• PROMPT A:
In the news roundup, why did the Waukee School District pull books from its library shelves?
• PROMPT B:
Reproduce everything in the news roundup from "Jim Bob Duggar, of" down to "start Nov. 30.".

• DOCUMENT PASSAGE:
In Iowa, the Waukee School District pulled books off its library shelves after a parents complained that said books had exposed their students to inappropriate content, The Des Moines Register reported. In a Waukee School Board meeting, parent Amber McClanahan read passages from several books she said were available in the Northwest High School library; she stated the excerpts—selected from All Boys Aren't Blue, Lawn Boy and Gender Queer—contained graphic written and visual depictions of sexual acts between boys and, in one case, relatives. The district said the books are under review and are currently unavailable in school libraries.

Along similar lines, less than one month before opening night on their new auditorium stage, Hillsboro High School students learned they will not be performing their fall play, WCPO.com noted. She Kills Monsters was canceled after students said there were complaints about a gay character. "They want to say the town is just not ready, but how are you not ready? It's 2021," said Ryan Cronan, a parent of a bisexual student who was to be in the production. Families said they believe the decision was influenced by a pastor who has been in support of canceling the play.

TD Bank recently awarded $150,000 to Robert Wood Johnson University Hospital Somerset's Babs Siperstein PROUD Center to improve access to medical care for members of the LGBTQ community, Out in Jersey noted. The Center currently has a focus on HIV prevention and mental health. The grant will also help provide funding to ensure more equitable access for transgender individuals of color who face significant barriers to medical care.

In Washington state, Gonzaga University held its annual Lavender Mass on Oct. 7, according to the school's website. Lavender Mass (formerly known as Mass of Compassion) has been held each fall for over a decade, providing an opportunity for collaborations between the Lincoln LGBTQ+ Resource Center, Mission and Ministry, and various Jesuits on campus. The event is scheduled each year near or on National Coming Out Day (Oct. 11).

In Pennsylvania, Democratic trans candidate Tyler Titus conceded the race for Erie County executive to Republican Brenton Davis, The Washington Blade reported. Titus, a school board president, was behind by more than 4,000 votes shortly before midnight on Nov. 2 in their bid to become the nation's first openly transgender and non-binary person to win election as a county executive.

Rhyheim Shabazz, a gay adult content creator that shot to fame after launching his career in early 2019, has been suspended from Twitter, out.com noted. Shabazz, who recently became the most-followed male adult performer in history after eclipsing the 1 million mark, is reportedly one of more than 30 accounts removed. The reason given to all account users (including those of some of Shabazz's collaborators) was "violating our rules against ban evasion." Shabazz said none had evaded suspension by creating new accounts.

Jim Bob Duggar, of the TV show 19 and Counting, is re-entering the political arena, announcing via social media his plans to run for the Arkansas state Senate, Page Six noted. "Out-of-control bureaucrats have put politics over common-sense policy with government mandates that force people to choose between earning a paycheck and violating their personal rights and beliefs," Duggar announced, according to USA Today. Jim Bob's announcement came six months after son Josh Duggar was indicted for receiving and possessing child pornography; that trial is slated to start Nov. 30.

A Southwest Airlines flight turned political when one of its pilots finished an announcement to passengers with "Let's Go, Brandon," a chant used to insult President Joe Biden, Yahoo! News noted. The phrase "Let's Go, Brandon" has been a rallying cry of the right to secretly bash the president. Its origins can be traced to a NASCAR event during which NBC Sports reporter Kelli Stavast mistakenly identified chants from a crowd to be saying "Let's Go, Brandon," when they were actually saying "F**k Joe Biden." Southwest issued a formal apology, and opened an internal investigation.

• INFORMATION SHOWN:
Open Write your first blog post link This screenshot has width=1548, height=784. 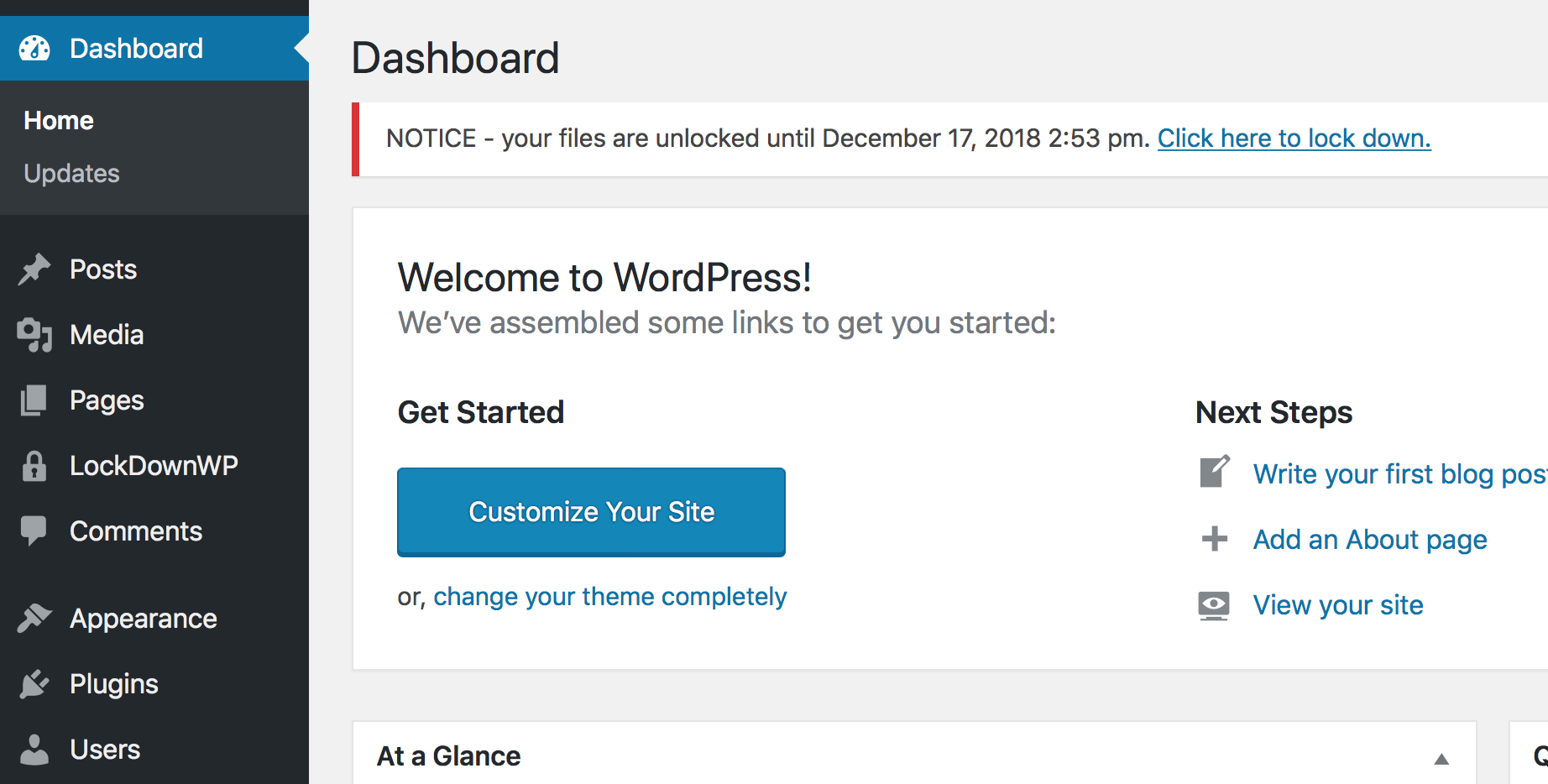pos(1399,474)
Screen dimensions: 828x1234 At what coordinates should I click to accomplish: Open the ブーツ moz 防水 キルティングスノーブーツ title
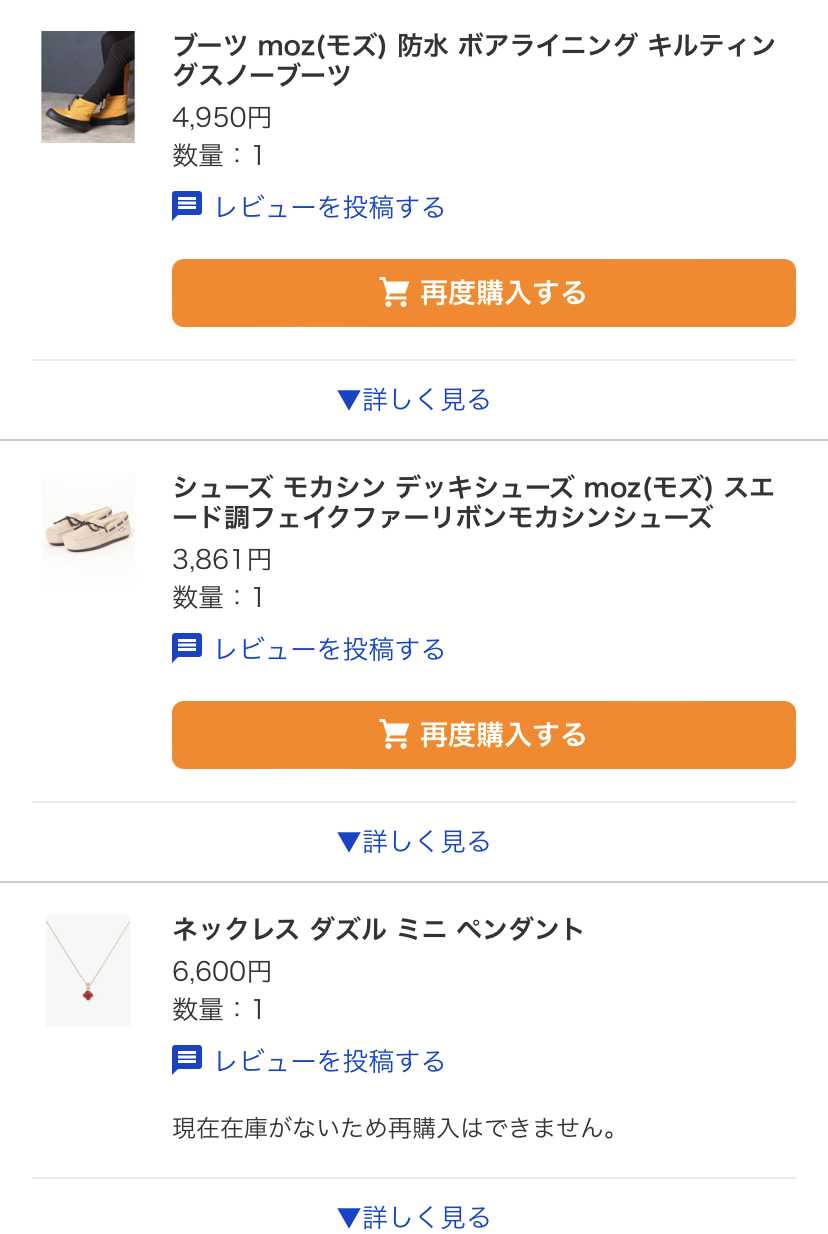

• ANSWER SECTION A:
The district pulled the books after parents complained that they had exposed their students to inappropriate content. At a school board meeting, a parent read excerpts that she said contained graphic written and visual depictions of sexual acts.

• ANSWER SECTION B:
Jim Bob Duggar, of the TV show 19 and Counting, is re-entering the political arena, announcing via social media his plans to run for the Arkansas state Senate, Page Six noted. "Out-of-control bureaucrats have put politics over common-sense policy with government mandates that force people to choose between earning a paycheck and violating their personal rights and beliefs," Duggar announced, according to USA Today. Jim Bob's announcement came six months after son Josh Duggar was indicted for receiving and possessing child pornography; that trial is slated to start Nov. 30.